Most doctors have at some stage to wrestle with the problem of the incurable patient who is dying with great suffering (palliative care usually means that pain is usually not a major issue, rather the loss of dignity or self-hood). The increase in the demographic mean age has caused an increase in the number of elderly cancer patients (most cancers are age-related) and a dramatic increase in the incidence of Parkinson’s Syndrome and Alzheimer’s Disease. Doctor’s would admit their involvement in ‘mercy killing, both at the active and passive level; but there is a degree of resistance to having this legally recognised, using a form of the ‘slippery slope’ argument.
Many countries now allow passive euthanasia, through some form of the ‘living will’, where a patient indicate the circumstances where treatment is to be discontinued if they become unable to consent or deny treatment. Such legislation exists in Victoria. Active euthanasia legislation is more rare: the Netherlands and Italy being the most popular examples. In most countries in the West, euthanasia is suicide, and the assisting health care worker or relative is wither an accessory or guilty of homicide. Health care workers may not withdraw treatment until the point of futility (not when death becomes inevitable) and must not do so to hasten death.
The Catholic position is unequivocal: based o n the teaching, Thou shalt not kill. The new Catechism of the Catholic Church says:
…an act or omission which, of itself or by intention, causes death in order to eliminate suffering constitutes a murder gravely contrary to the dignity of the human person and to the respect due to the living God, his Creator. The error of judgement into which one can fall in good faith does not change the nature of this murderous act, which must always be forbidden and excluded. [2277]
So there.
On the other hand, Pius XII allowed the discontinuing of medical treatment on the grounds of futility: heroic measures are not called for. Such passive action is not prohibited, although the doctor is enjoined to provide palliative care. Where the patient is able to make an informed decision to discontinue medical treatment because it is ‘over-zealous’, they may do so and the physician should follow their desires.
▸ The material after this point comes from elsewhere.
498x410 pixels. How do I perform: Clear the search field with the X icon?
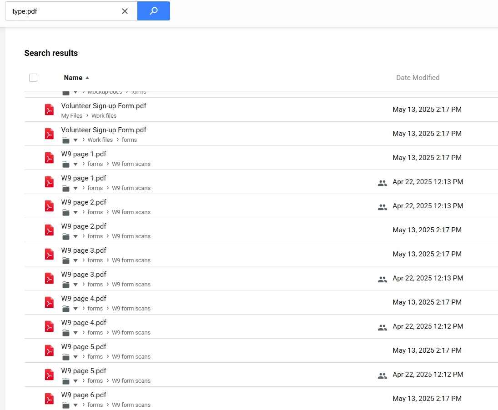(125, 11)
The Catholic position is based not only on respect for life but also on an understanding of the role of suffering in rasing the Christian person to holiness. Such a position is exemplified in the lives of the saints (even Mary MacKillop). C.S. Lewis, though an Anglican encapsulated the Catholic position when he wrote of pain as ‘God’s megaphone’, not caused by God but used by God to speak to us in our greatest need.
There is no consistent Protestant teaching on Euthanasia. The greatest advocate of legalised euthanasia is Joseph Fletcher, and Anglican priest. His position is based on three grounds: (a) suffering is purposeless and degrading; (b) human personality is the essence of life, not mere biological functioning; (c) the New Testament teaches ‘Blessed are the merciful, for they shall obtain mercy.
Again, as with abortion, there is no consistent position. Generally, because the theologically conservative churches are fundamentalist, they tend to oppose abortion and euthanasia absolutely because they interpret the Fifth Commandment literally. The more centrist Churches (Anglican, the Wesleyan tradition, Church of Scotland, Lutherans) hold to ideals like the Catholic Church, but are very flexible in practice because their moral tradition is more individualistic. The Orthodox have a strong sense of the holiness of life and of the will of the Father: they tend to oppose both abortion and euthanasia under all circumstances as being contrary to the teaching of the Fathers.